Raphaël Arnault revient sur les bancs de l’Assemblée après l’affaire du lynchage de Lyon impliquant des proches, il exclut toute démission et dénonce une « inversion des valeurs ». Il conserve le soutien de Jean-Luc Mélenchon, qui loue son « courage ».


Publié le 02/04/2026 07:55

Temps de lecture : 3min

Le député Raphaël Arnault, de La France insoumise à l’Assemblée nationale, à Paris, le 3 juin 2025. (THOMAS SAMSON / AFP)

Le député insoumis Raphaël Arnault est réapparu mercredi 1er avril à l’Assemblée nationale. Et il sort du silence. Un mois et demi après le lynchage à Lyon du militant d’extrême droite Quentin Deranque, Raphaël Arnault, l’ancien porte-parole de la Jeune Garde, est de retour au Palais-Bourbon. Comme si de rien n’était, ou presque. Plusieurs membres de ce mouvement « antifa », en cours de dissolution, sont impliqués dans le meurtre du militant identitaire, dont trois ex-collaborateurs du député LFI du Vaucluse. Son assistant parlementaire, Jacques-Élie Favrot, mis en examen pour « complicité par instigation d’homicide volontaire » — le député l’a écarté quelques jours après les faits ; un autre de ses assistants, mis en examen pour « homicide volontaire », qui travaillait pour lui jusqu’à la fin janvier ; et un troisième, mis en examen, lui, pour « recel de malfaiteurs ». Raphaël Arnault n’est pas impliqué personnellement, mais, au vu de sa proximité avec les accusés, les appels à sa démission ont fleuri sur presque tous les bancs de l’Assemblée nationale. Édito.

Il n’en a pas l’intention. Tout ce qu’il veut, c’est « retourner au travail », dit-il. Personne ne peut le contraindre à démissionner. C’est une affaire entre lui et sa conscience. « À lui de juger s’il peut représenter la Nation », dit la présidente de l’Assemblée, Yaël Braun-Pivet. Visiblement, il pense qu’il le peut. La preuve : certes, il déplore ce qu’il appelle « les erreurs des militants antifascistes », qui ne doivent pas « tomber dans le piège de la violence », mais il met surtout en scène une spectaculaire opération de victimisation.

Dans une longue interview au média en ligne d’extrême gauche Blast, il explique avoir reçu de nombreuses menaces de mort.
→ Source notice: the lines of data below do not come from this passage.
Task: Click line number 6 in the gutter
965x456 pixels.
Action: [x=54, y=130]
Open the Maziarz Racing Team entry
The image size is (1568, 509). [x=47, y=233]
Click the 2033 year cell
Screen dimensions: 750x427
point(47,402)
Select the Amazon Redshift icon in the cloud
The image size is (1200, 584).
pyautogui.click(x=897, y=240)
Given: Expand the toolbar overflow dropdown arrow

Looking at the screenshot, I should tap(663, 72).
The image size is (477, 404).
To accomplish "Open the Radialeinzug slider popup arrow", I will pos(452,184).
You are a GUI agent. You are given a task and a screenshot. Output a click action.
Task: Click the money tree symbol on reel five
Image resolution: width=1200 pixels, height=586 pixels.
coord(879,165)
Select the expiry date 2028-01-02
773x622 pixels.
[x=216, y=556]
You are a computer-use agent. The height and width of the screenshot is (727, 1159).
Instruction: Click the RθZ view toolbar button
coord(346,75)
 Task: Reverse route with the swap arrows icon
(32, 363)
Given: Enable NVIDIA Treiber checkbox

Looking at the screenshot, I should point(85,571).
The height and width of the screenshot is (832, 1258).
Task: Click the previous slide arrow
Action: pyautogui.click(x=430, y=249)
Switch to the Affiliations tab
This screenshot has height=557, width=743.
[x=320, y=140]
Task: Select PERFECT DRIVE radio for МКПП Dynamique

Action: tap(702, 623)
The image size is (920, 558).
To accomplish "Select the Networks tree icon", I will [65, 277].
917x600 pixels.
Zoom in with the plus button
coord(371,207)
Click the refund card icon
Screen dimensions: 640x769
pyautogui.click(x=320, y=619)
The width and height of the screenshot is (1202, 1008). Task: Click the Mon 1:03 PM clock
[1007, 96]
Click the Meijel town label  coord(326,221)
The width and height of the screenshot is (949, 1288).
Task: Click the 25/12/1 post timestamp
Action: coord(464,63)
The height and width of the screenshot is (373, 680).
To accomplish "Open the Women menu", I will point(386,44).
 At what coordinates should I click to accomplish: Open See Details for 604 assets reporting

Et il accuse « la classe médiatique et la classe politique » de taire les violences d’extrême droite, de vouloir « éteindre la gauche » et d’opérer une « inversion des valeurs » pour faire croire que « l’ennemi, c’est l’antifascisme ». En l’occurrence, à Lyon, ce sont plutôt des militants antifa qui ont opéré cette inversion, puisque ce sont eux qui sont accusés d’avoir tué. Raphaël Arnault a beau jeu, lui, d’essayer d’inverser les rôles.

Il peut compter sur le soutien et même l’admiration de Jean-Luc Mélenchon. « Son courage honore les insoumis », a lancé mercredi Jean-Luc Mélenchon, qui héroïse la Jeune Garde et Raphaël Arnault à longueur de meetings. Le même jour, un autre député insoumis, Loïc Prud’homme, élu de Gironde, a claqué la porte du groupe LFI à l’Assemblée. Il critique « la stratégie » de Jean-Luc Mélenchon et ses « saillies répétées », qu’il juge préjudiciables à la progression des Insoumis. Il a tenté d’alerter depuis des mois, en vain. À LFI, un désaccord avec le chef condamne à prendre la porte de sortie. Sa protection, à l’inverse, vaut tous les totems d’immunité.